**** DATA PROVIDED

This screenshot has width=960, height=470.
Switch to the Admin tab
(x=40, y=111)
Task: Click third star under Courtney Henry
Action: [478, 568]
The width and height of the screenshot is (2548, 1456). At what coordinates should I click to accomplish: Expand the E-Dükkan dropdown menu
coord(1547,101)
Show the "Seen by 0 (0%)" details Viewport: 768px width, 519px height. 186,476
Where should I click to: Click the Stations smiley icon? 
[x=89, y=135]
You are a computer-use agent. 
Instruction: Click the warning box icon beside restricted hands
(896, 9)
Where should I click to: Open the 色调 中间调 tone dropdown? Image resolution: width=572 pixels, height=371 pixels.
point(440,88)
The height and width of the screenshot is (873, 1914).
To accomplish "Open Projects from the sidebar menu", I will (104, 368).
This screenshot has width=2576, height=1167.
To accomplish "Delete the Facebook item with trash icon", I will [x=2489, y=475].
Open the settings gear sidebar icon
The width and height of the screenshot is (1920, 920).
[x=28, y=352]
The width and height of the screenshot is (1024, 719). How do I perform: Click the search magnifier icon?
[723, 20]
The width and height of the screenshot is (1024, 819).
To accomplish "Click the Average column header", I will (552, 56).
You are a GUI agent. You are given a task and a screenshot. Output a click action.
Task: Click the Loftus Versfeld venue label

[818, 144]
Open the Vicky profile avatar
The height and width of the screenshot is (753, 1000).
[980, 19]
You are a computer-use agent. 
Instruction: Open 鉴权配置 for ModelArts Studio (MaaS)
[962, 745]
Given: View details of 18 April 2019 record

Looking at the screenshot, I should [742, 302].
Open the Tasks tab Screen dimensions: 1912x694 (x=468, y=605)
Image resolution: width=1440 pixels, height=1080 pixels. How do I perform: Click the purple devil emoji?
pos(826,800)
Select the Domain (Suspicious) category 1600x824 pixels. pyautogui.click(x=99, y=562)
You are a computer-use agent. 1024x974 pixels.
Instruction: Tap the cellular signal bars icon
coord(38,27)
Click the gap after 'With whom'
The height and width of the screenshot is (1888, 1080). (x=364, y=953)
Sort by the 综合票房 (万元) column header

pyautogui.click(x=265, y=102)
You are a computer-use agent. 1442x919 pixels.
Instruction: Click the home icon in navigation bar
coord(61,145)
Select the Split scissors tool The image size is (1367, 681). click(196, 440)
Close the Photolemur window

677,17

********

_PROBLEM TO SOLVE_. Copy every one of the records above word for word, keeping each line as it appears.

_REPLY TO THE EXERCISE_.
This screenshot has width=960, height=470.
Switch to the Admin tab
(x=40, y=111)
Task: Click third star under Courtney Henry
Action: [478, 568]
The width and height of the screenshot is (2548, 1456). At what coordinates should I click to accomplish: Expand the E-Dükkan dropdown menu
coord(1547,101)
Show the "Seen by 0 (0%)" details Viewport: 768px width, 519px height. 186,476
Where should I click to: Click the Stations smiley icon? 
[x=89, y=135]
You are a computer-use agent. 
Instruction: Click the warning box icon beside restricted hands
(896, 9)
Where should I click to: Open the 色调 中间调 tone dropdown? Image resolution: width=572 pixels, height=371 pixels.
point(440,88)
The height and width of the screenshot is (873, 1914).
To accomplish "Open Projects from the sidebar menu", I will (104, 368).
This screenshot has width=2576, height=1167.
To accomplish "Delete the Facebook item with trash icon", I will [x=2489, y=475].
Open the settings gear sidebar icon
The width and height of the screenshot is (1920, 920).
[x=28, y=352]
The width and height of the screenshot is (1024, 719). How do I perform: Click the search magnifier icon?
[723, 20]
The width and height of the screenshot is (1024, 819).
To accomplish "Click the Average column header", I will (552, 56).
You are a GUI agent. You are given a task and a screenshot. Output a click action.
Task: Click the Loftus Versfeld venue label

[818, 144]
Open the Vicky profile avatar
The height and width of the screenshot is (753, 1000).
[980, 19]
You are a computer-use agent. 
Instruction: Open 鉴权配置 for ModelArts Studio (MaaS)
[962, 745]
Given: View details of 18 April 2019 record

Looking at the screenshot, I should [742, 302].
Open the Tasks tab Screen dimensions: 1912x694 (x=468, y=605)
Image resolution: width=1440 pixels, height=1080 pixels. How do I perform: Click the purple devil emoji?
pos(826,800)
Select the Domain (Suspicious) category 1600x824 pixels. pyautogui.click(x=99, y=562)
You are a computer-use agent. 1024x974 pixels.
Instruction: Tap the cellular signal bars icon
coord(38,27)
Click the gap after 'With whom'
The height and width of the screenshot is (1888, 1080). (x=364, y=953)
Sort by the 综合票房 (万元) column header

pyautogui.click(x=265, y=102)
You are a computer-use agent. 1442x919 pixels.
Instruction: Click the home icon in navigation bar
coord(61,145)
Select the Split scissors tool The image size is (1367, 681). click(196, 440)
Close the Photolemur window

677,17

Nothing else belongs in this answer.